American historian (1954–2019)

Mark Louis von Hagen (July 21, 1954 – September 15, 2019) was an American military historian who taught Russian, Ukrainian, and Eurasian history at Arizona State University. He was formerly at Columbia University. He was commissioned by The New York Times to write an independent assessment of Times correspondent Walter Duranty and his reporting on the Soviet Union after the newspaper received a letter from the Pulitzer Prize Board regarding allegations of Duranty's role in the cover-up of the Holodomor in Soviet Ukraine.

==Education and career==

Born in Cincinnati, Ohio to Daniel von Hagen (February 29, 1924 – August 7, 2019), a high school history teacher, and Martha (Kastner) von Hagen (d. 2013), Mark von Hagen and his brother, Luke, were raised in Colorado.
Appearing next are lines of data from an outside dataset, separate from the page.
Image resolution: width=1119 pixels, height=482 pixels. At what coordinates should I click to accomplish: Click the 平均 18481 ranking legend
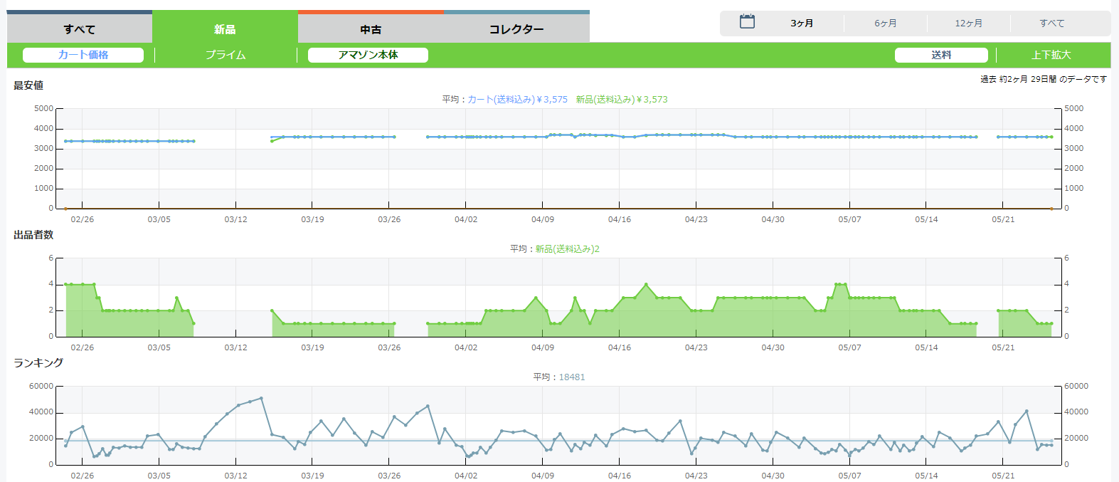[x=559, y=377]

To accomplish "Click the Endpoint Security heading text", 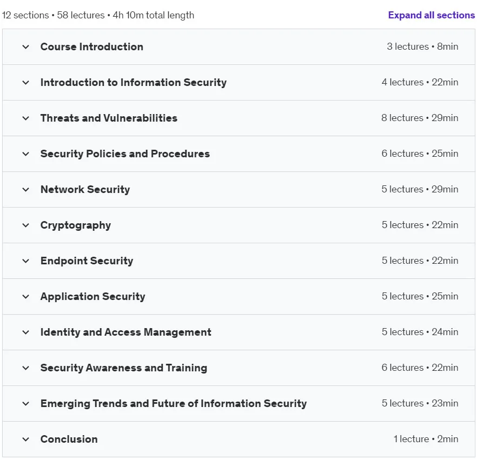I will point(87,261).
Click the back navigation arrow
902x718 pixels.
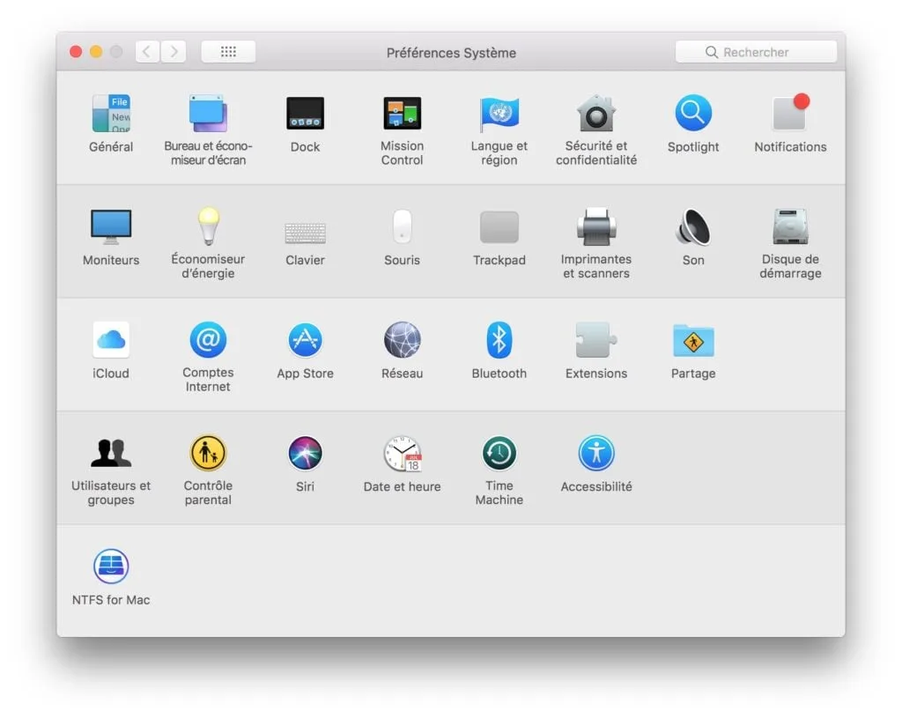pyautogui.click(x=146, y=51)
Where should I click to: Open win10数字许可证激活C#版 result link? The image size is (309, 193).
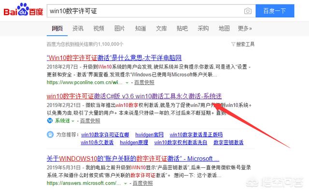tap(134, 96)
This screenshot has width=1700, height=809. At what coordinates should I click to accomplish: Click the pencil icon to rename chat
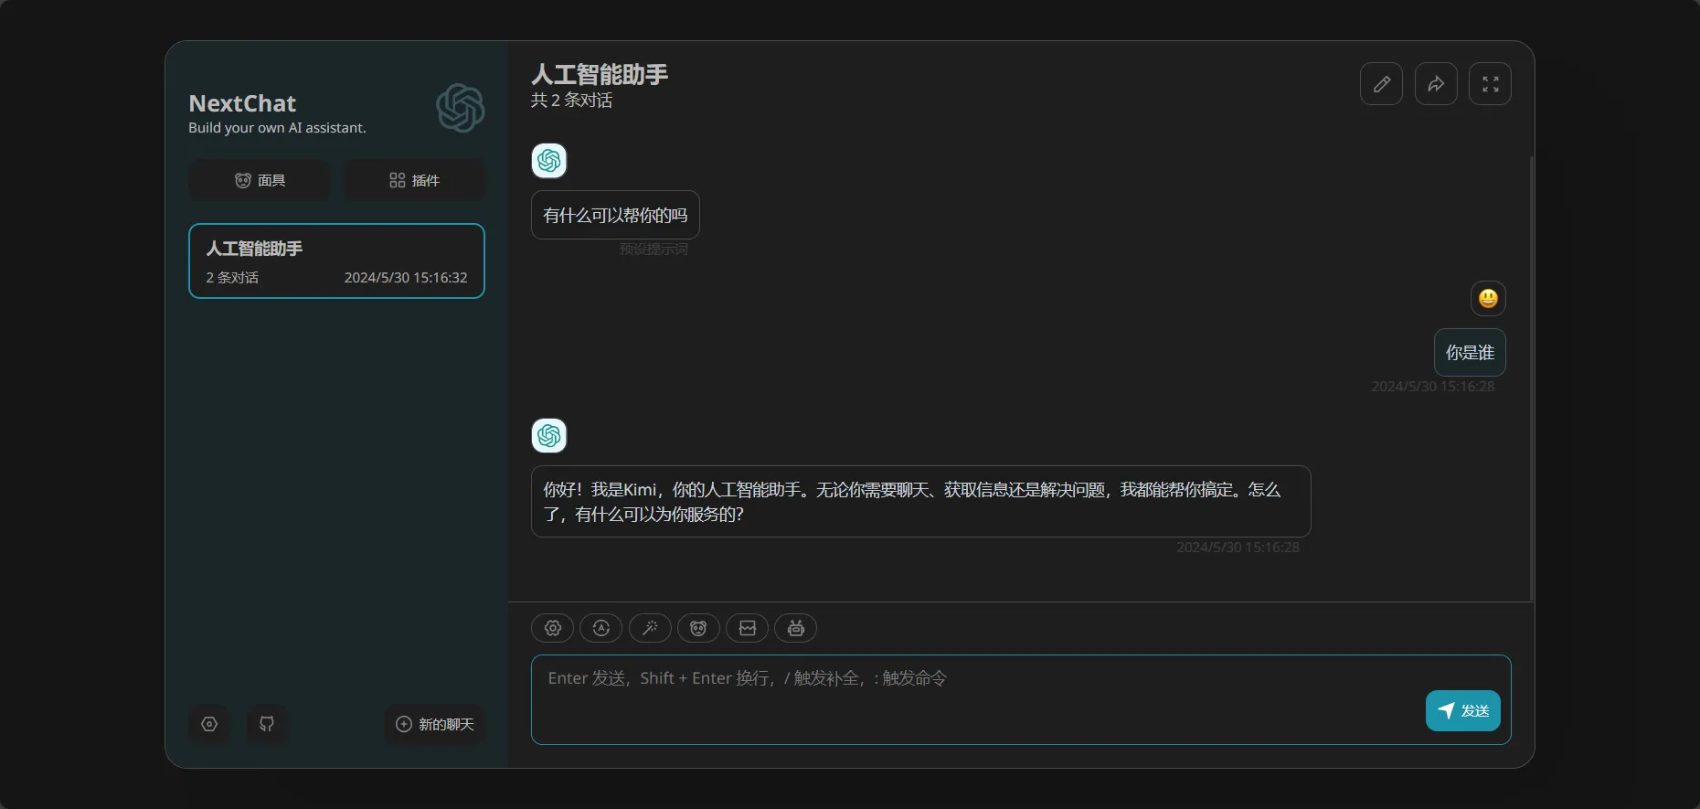[x=1381, y=84]
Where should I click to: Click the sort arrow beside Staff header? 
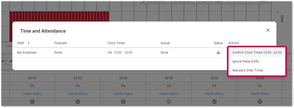coord(29,43)
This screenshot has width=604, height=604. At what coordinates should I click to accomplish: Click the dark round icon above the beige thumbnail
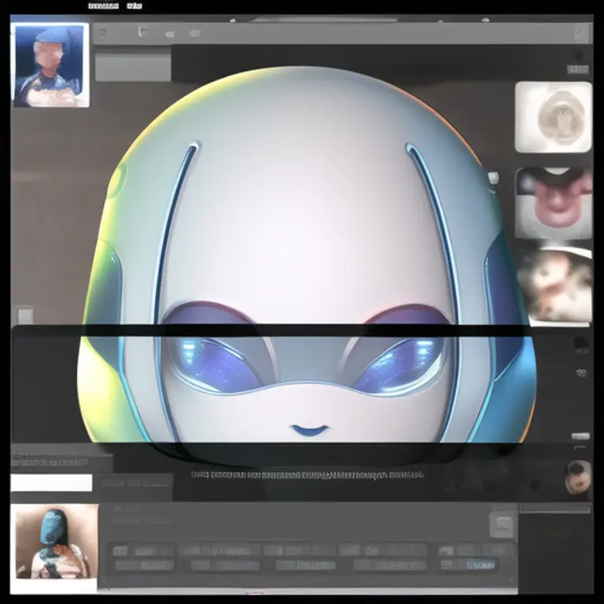click(x=580, y=56)
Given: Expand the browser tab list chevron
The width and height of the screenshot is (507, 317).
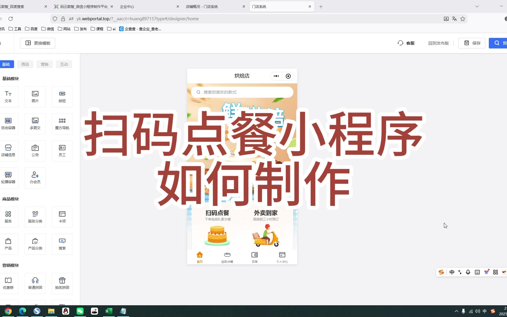Looking at the screenshot, I should tap(477, 6).

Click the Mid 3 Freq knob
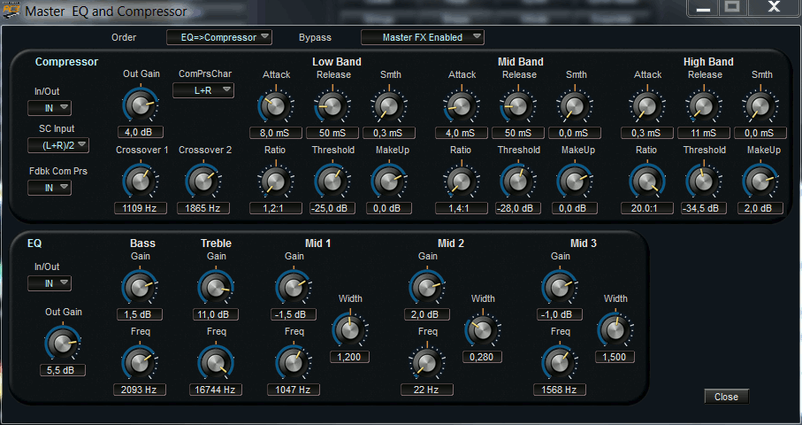coord(559,361)
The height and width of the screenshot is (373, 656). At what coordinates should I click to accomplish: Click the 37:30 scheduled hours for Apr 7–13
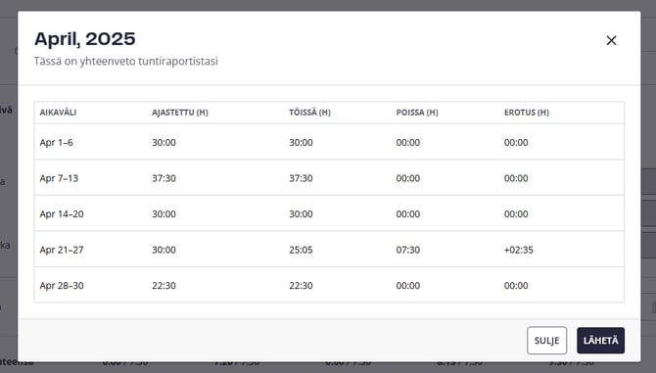click(x=164, y=178)
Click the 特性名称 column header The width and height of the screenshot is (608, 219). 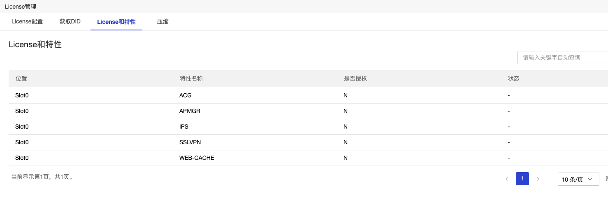[x=191, y=78]
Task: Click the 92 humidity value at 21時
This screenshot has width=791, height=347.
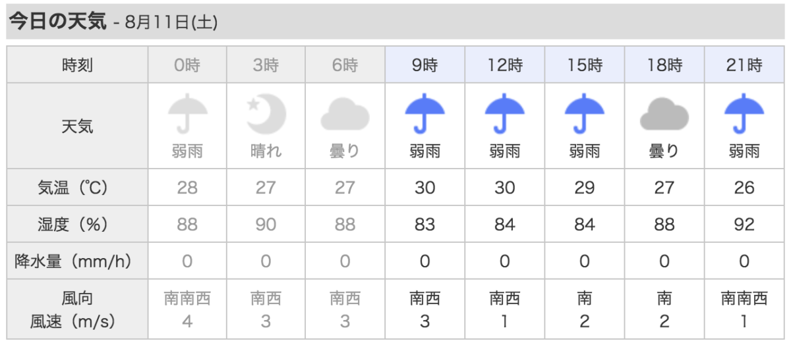Action: [x=744, y=225]
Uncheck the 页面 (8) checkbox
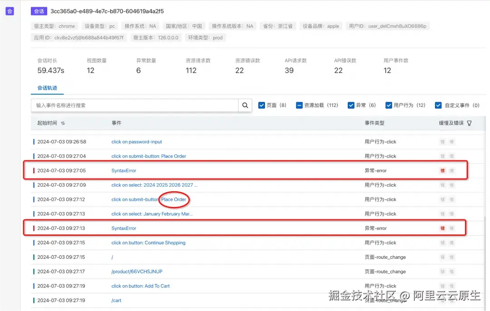Viewport: 490px width, 311px height. (262, 105)
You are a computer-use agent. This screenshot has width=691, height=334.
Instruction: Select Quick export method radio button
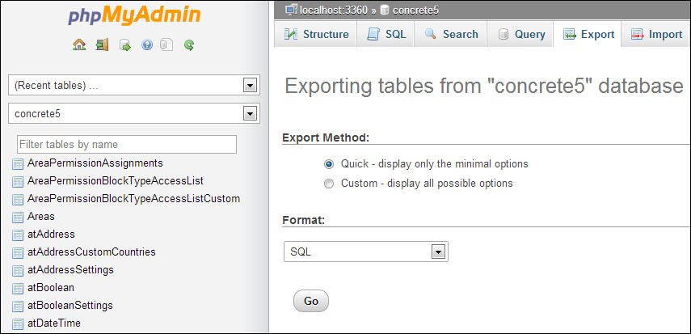(329, 163)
Von Hagen was educated at Georgetown University, Indiana University-Bloomington, and Stanford University, where he received his Ph.D. He has also taught at Stanford University, Yale University, the Free University of Berlin, and the Ecole des Hautes Etudes en Sciences Sociales (Paris). He served as associate director and then Director of the Harriman Institute (1989–2001). In the School of International and Public Affairs at Columbia, he chaired the task force on review of the school's curriculum, headed its Inter-regional Council, and served as director of the master's program in international affairs.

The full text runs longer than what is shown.